- WORK INSTRUCTIONS
Only the lines that hold the word "Manu" are wanted from this listing.

┌─ GIVEN ENTRIES

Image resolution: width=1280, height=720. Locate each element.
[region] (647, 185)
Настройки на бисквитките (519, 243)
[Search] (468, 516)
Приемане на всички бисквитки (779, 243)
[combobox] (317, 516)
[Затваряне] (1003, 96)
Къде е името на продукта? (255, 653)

└─
┌─ GIVEN ENTRIES

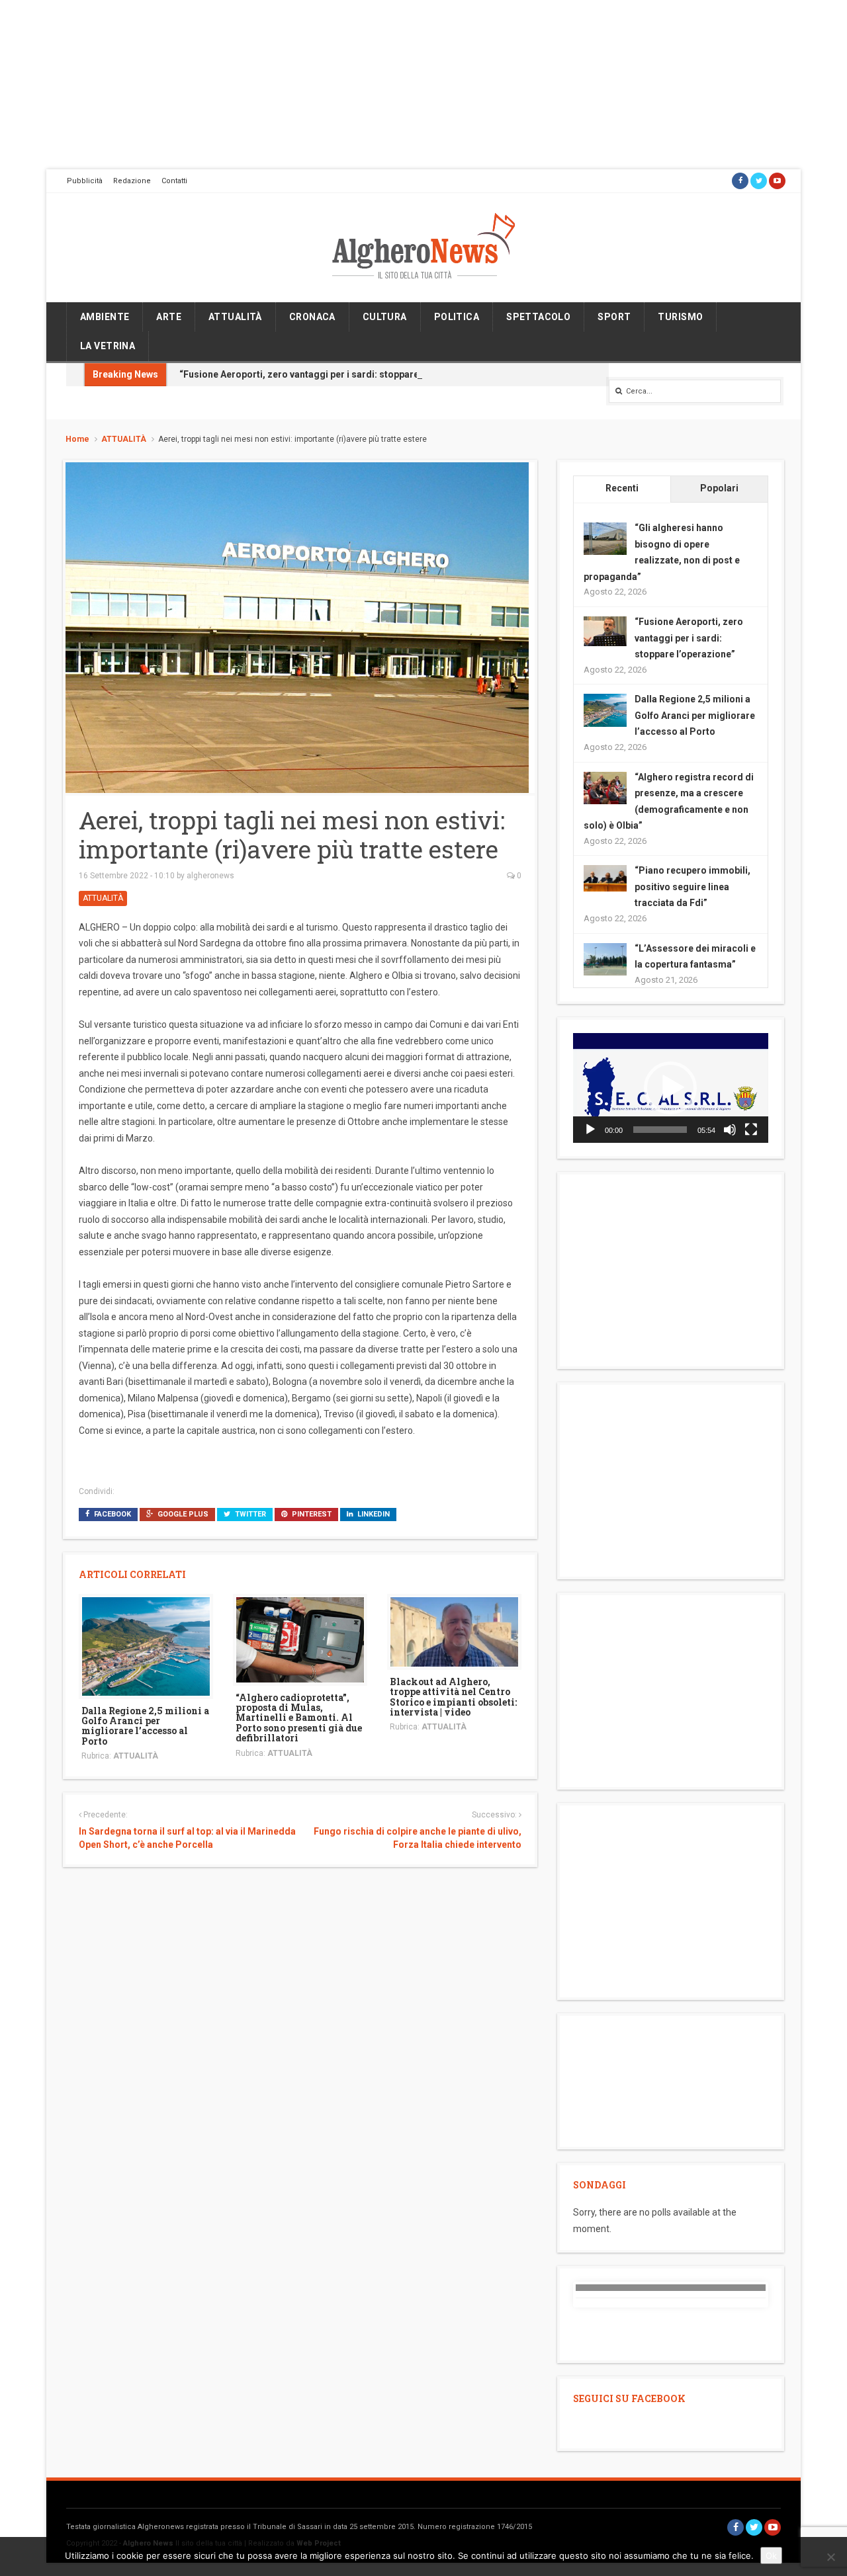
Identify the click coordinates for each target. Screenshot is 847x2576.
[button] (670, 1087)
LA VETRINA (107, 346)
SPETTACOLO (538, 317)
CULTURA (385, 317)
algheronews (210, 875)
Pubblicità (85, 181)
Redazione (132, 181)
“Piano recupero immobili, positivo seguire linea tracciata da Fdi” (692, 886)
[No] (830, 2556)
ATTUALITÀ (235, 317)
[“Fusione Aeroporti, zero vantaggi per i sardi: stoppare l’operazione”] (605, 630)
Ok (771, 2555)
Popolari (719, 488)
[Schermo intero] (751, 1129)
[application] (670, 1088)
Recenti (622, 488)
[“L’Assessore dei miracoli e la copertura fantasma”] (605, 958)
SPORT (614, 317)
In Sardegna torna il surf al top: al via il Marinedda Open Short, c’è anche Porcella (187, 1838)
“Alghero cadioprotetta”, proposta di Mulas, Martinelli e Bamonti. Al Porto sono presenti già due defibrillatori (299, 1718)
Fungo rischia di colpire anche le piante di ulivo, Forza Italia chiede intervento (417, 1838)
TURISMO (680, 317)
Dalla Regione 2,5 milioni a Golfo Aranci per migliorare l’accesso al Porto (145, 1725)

└─
┌─ GIVEN ENTRIES

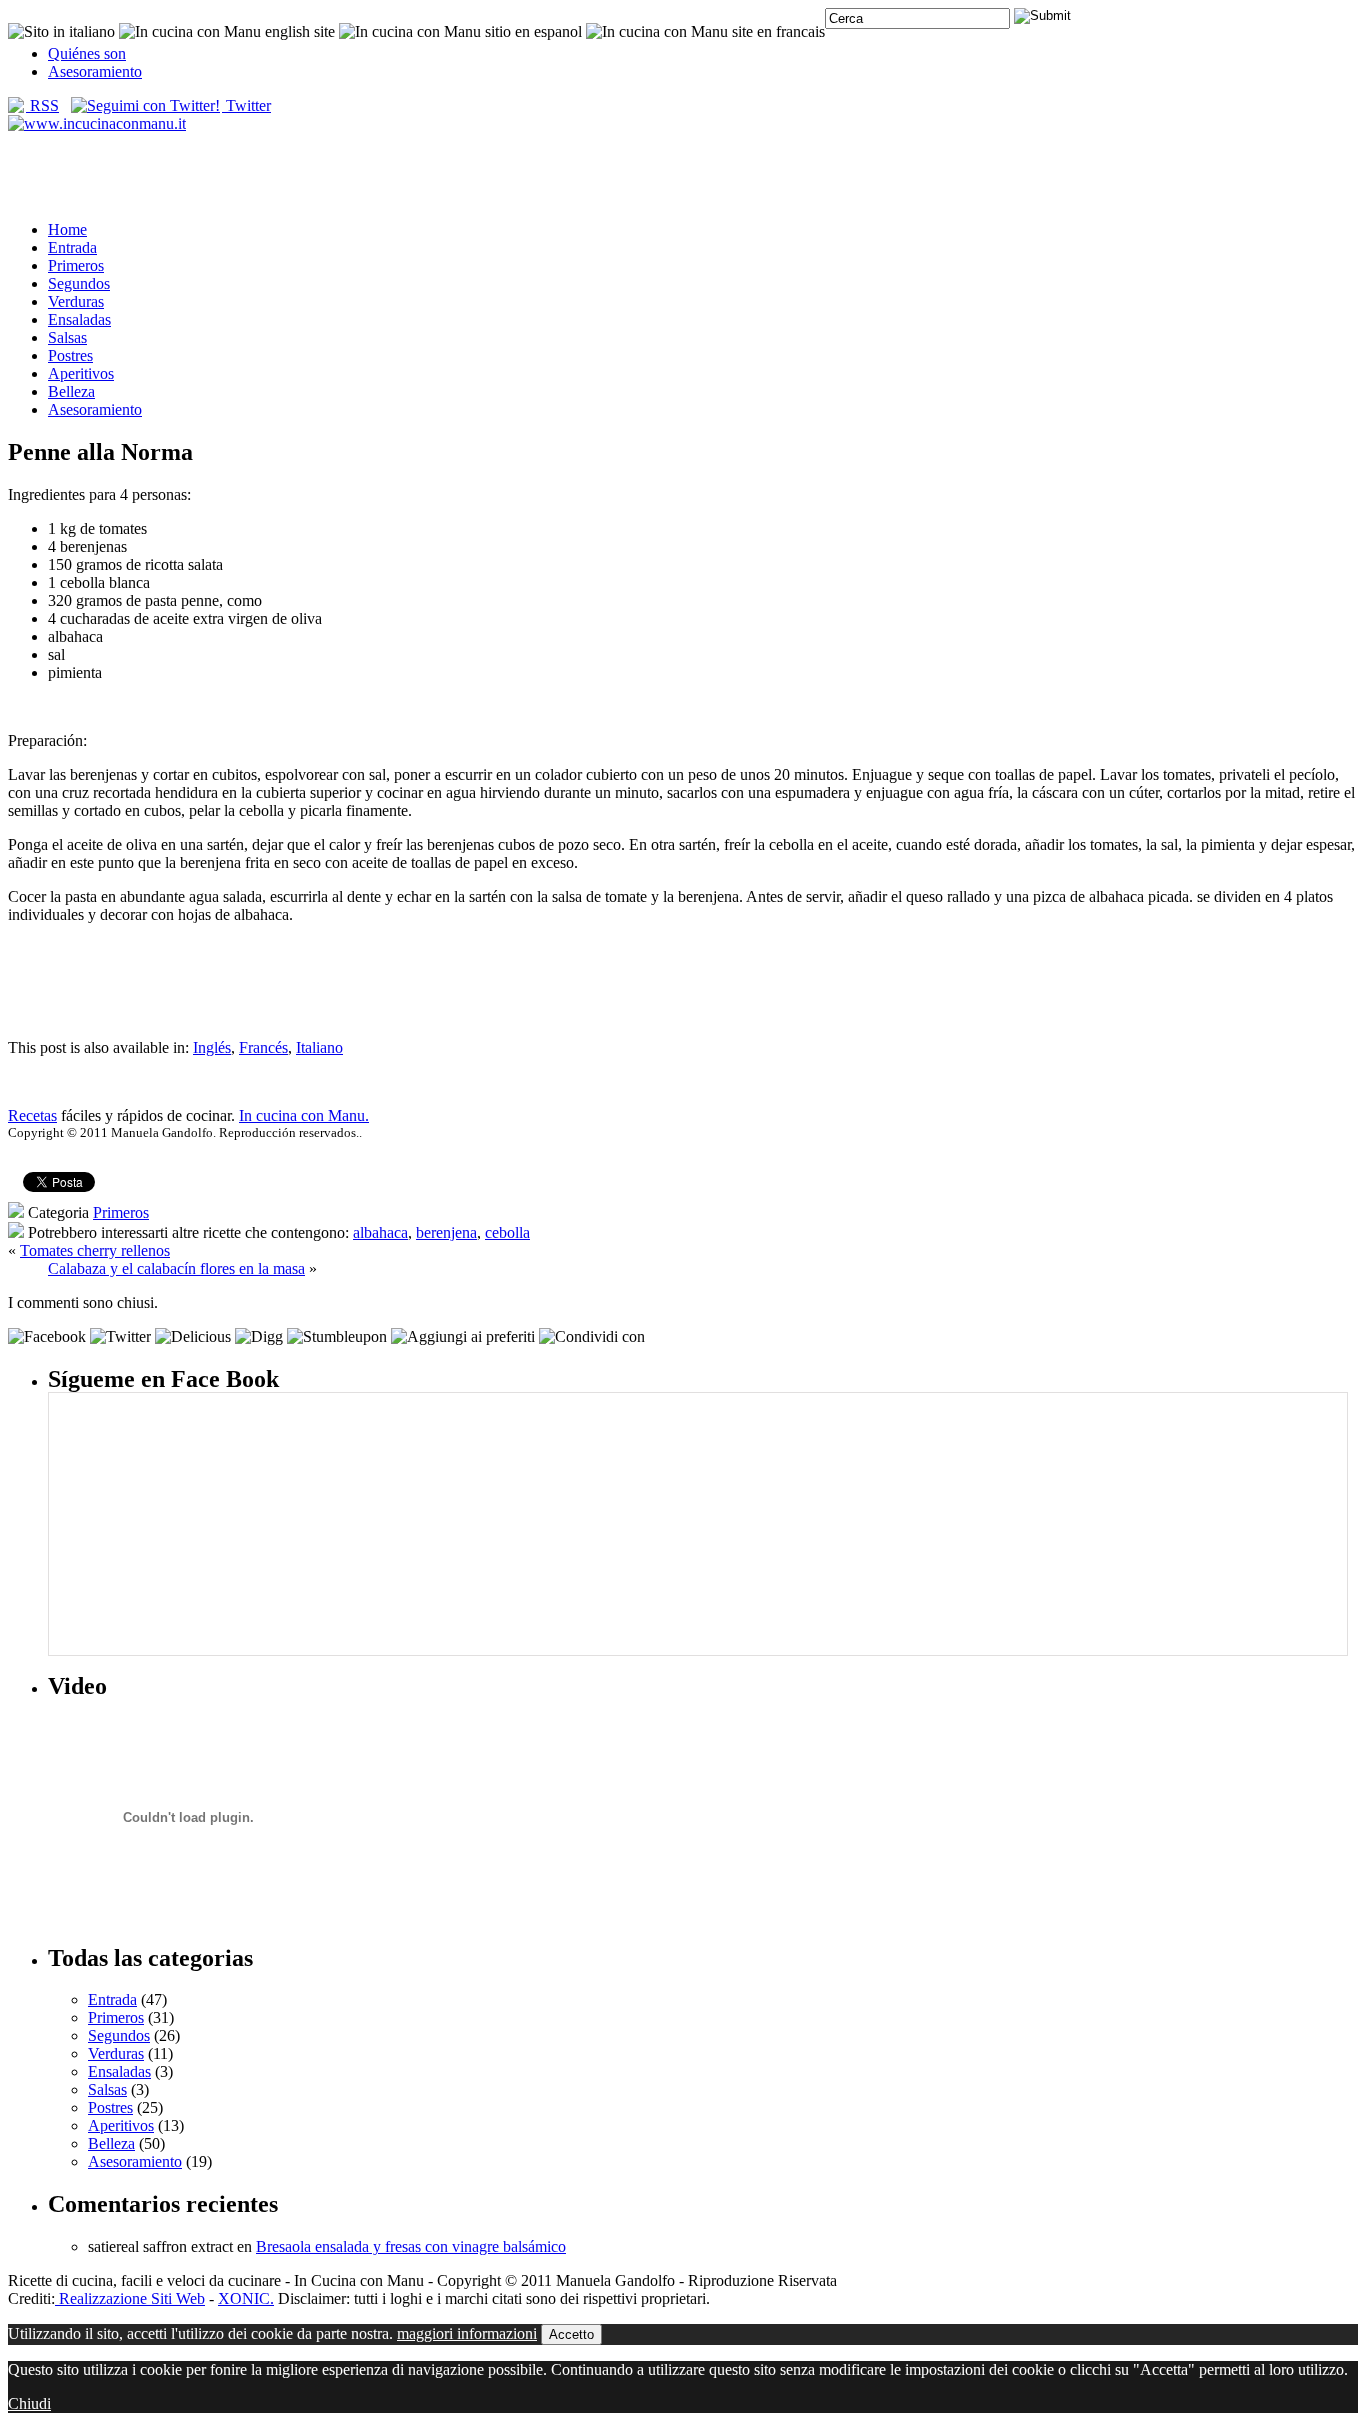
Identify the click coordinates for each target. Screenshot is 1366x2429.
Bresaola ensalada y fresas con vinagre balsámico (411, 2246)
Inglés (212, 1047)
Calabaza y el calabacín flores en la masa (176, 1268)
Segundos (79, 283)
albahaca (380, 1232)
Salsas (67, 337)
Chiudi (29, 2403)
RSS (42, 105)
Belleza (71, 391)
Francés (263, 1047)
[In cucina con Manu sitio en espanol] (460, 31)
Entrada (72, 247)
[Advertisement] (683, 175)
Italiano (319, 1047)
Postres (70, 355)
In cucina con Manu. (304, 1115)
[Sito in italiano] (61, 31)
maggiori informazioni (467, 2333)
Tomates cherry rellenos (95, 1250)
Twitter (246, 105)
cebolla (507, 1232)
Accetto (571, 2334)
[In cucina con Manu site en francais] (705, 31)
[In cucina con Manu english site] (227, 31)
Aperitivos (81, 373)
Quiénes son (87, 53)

└─

- EXERCISE OUTPUT
[In cucina con Manu sitio en espanol] (460, 31)
In cucina con Manu. (304, 1115)
[In cucina con Manu site en francais] (705, 31)
[In cucina con Manu english site] (227, 31)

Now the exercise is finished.